Heureusement, ces syndromes sont rares, ne touchant qu’une personne sur 20 000 à 200 000. Cette rareté les rend toutefois difficiles à étudier. Pour remédier à cette situation, le Dr Kim et son équipe au réseau de recherche ontarien sur le cancer héréditaire, ou OHCRN, élaborent plusieurs stratégies visant à rassembler les informations médicales de tous les patients touchés dans une base de données centralisée, à élaborer des lignes directrices en matière de surveillance et à promouvoir la recherche sur la meilleure façon de prendre en charge ces maladies. Étant donné qu’il existe un chevauchement considérable entre ces syndromes et les formes plus courantes de cancer du rein, cette recherche contribuera sûrement à améliorer la vie des personnes atteintes du cancer du rein, toutes formes confondues.

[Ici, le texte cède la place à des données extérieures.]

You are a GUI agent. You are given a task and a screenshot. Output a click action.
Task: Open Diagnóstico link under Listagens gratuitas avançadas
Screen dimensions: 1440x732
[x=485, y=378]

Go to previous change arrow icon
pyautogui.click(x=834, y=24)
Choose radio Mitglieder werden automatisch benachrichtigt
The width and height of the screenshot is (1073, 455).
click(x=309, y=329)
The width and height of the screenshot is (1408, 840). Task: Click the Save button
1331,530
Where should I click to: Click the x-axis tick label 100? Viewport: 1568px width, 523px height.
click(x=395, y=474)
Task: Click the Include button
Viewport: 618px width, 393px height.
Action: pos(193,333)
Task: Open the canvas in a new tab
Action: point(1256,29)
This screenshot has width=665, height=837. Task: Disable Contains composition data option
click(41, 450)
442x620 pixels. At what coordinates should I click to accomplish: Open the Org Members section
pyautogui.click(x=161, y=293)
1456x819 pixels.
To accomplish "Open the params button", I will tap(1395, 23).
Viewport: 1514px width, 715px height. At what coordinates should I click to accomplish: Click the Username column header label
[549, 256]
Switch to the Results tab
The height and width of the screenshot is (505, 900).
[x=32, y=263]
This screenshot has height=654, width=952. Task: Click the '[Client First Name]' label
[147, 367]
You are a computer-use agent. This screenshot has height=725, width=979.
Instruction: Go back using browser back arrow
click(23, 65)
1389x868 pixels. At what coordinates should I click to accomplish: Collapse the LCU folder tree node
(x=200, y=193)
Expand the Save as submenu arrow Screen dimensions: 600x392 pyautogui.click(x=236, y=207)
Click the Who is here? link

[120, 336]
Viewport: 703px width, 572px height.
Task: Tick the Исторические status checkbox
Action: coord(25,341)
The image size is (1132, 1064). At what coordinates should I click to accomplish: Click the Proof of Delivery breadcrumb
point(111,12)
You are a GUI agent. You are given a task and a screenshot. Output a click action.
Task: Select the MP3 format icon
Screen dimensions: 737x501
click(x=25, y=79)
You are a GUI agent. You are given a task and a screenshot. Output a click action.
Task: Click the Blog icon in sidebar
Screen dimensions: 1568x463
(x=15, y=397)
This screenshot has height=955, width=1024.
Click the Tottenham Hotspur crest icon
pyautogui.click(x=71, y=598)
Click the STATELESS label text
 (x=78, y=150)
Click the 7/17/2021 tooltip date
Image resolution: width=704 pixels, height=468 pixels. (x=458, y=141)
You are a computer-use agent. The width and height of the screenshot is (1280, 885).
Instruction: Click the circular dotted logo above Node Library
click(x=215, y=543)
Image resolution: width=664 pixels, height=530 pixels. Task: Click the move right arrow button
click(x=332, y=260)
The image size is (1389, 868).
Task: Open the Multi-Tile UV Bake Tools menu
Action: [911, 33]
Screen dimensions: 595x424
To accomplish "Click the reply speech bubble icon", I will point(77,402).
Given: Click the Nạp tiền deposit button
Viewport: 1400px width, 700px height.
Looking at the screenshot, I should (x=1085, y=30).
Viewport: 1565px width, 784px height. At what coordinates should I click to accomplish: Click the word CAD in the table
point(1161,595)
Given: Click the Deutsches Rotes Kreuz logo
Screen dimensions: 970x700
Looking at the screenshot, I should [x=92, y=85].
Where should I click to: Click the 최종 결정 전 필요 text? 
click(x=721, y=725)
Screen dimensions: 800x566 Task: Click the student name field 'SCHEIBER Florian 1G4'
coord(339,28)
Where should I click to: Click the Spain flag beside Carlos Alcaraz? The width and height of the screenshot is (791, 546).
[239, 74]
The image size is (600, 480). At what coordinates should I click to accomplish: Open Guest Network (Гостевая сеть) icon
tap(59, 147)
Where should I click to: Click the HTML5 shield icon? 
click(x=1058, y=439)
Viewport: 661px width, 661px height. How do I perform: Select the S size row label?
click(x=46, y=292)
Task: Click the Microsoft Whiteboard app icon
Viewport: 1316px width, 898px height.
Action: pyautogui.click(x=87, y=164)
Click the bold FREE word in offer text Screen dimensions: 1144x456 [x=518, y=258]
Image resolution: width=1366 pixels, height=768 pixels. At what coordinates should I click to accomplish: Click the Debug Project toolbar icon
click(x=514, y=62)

RAYMOND KIM, M.D./Ph. D, FRCPC, FCCMG, FACMG
Raymond Kim a obtenu son doctorat en médecine à l’Université de Toronto avec le Dr Tak W. Mak en biophysique médicale. Il a ensuite effectué sa résidence en médecine interne, suivi d’une formation complémentaire en génétique médicale à l’Hospital for Sick Children. Ses intérêts cliniques portent sur la transition des soins, les soins pluridisciplinaires complexes et les troubles héréditaires chez l’adulte. Ses recherches intègrent les nouvelles technologies génomiques dans les soins cliniques, notamment le séquençage du génome entier et l’ADN circulant. Il est directeur médical du Cancer Early Detection et du Bhalwani Familial Cancer Clinic du centre de cancérologie Princess Margaret. Il est également le chercheur principal de l’Ontario Hereditary Cancer Research Network de l’Institut ontarien de recherche sur le cancer et est chef du programme provincial de génétique à Santé Ontario.